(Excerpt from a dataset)
****************************************

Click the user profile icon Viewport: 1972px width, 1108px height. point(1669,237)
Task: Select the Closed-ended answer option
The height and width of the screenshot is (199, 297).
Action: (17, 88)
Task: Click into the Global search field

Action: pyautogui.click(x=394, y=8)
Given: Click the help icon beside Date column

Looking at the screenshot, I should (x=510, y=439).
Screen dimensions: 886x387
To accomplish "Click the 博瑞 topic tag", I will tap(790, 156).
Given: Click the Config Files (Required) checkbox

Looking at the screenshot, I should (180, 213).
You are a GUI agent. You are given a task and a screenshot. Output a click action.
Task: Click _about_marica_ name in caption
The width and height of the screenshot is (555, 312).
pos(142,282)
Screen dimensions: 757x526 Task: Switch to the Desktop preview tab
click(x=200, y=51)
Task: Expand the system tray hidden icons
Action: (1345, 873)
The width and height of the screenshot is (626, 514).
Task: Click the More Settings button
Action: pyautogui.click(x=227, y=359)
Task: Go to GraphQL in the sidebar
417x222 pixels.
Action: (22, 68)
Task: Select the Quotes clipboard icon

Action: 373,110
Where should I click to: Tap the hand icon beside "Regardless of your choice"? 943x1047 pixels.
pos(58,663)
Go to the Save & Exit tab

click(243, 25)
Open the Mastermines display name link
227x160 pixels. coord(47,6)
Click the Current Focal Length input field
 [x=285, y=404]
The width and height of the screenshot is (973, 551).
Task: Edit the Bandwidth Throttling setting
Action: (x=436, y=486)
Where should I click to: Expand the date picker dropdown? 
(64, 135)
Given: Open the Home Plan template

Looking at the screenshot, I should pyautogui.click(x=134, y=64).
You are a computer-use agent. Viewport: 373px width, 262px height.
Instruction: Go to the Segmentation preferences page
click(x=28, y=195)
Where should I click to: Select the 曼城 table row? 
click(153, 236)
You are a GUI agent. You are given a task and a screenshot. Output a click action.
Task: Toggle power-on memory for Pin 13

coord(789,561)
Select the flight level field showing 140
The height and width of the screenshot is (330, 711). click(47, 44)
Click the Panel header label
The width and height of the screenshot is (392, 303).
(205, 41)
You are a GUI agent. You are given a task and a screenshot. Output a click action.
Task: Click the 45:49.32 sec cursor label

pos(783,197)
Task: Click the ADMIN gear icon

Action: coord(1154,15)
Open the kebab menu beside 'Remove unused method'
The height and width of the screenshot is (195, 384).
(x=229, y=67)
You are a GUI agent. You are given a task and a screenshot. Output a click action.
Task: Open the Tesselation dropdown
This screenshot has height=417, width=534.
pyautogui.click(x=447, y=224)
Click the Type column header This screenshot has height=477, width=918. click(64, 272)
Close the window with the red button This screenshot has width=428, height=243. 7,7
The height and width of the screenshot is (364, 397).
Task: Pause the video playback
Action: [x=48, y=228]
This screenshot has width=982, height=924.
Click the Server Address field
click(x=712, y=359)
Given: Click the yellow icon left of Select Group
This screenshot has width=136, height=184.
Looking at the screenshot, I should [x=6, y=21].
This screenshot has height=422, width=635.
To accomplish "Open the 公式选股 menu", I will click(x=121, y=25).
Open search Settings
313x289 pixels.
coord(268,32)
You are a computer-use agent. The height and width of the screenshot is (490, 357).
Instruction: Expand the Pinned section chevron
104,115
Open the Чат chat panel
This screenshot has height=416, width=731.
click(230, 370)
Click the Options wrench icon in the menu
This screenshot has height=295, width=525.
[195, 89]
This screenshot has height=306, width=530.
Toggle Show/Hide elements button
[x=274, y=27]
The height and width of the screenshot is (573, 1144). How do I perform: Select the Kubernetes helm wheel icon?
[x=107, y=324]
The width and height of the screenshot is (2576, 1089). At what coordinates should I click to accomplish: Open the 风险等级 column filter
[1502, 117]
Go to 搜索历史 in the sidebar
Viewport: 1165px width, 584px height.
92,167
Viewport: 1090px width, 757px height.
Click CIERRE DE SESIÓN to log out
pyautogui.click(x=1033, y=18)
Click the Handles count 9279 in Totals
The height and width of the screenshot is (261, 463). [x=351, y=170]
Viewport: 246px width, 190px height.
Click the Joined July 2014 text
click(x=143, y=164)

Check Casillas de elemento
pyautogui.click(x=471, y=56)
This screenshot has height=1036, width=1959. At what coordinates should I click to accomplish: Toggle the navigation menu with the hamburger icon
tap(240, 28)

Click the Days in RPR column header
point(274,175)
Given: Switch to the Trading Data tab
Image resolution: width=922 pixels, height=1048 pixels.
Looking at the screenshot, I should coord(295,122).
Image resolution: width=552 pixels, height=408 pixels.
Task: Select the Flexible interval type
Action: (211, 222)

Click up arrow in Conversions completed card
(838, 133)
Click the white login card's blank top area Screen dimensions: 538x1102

****************************************

Print the rows again without any changes, starting at the line containing "Task: Select the Quotes clipboard icon" and ending at the line containing "227x160 pixels. coord(47,6)".

● Task answer
Task: Select the Quotes clipboard icon

Action: 373,110
Where should I click to: Tap the hand icon beside "Regardless of your choice"? 943x1047 pixels.
pos(58,663)
Go to the Save & Exit tab

click(243, 25)
Open the Mastermines display name link
227x160 pixels. coord(47,6)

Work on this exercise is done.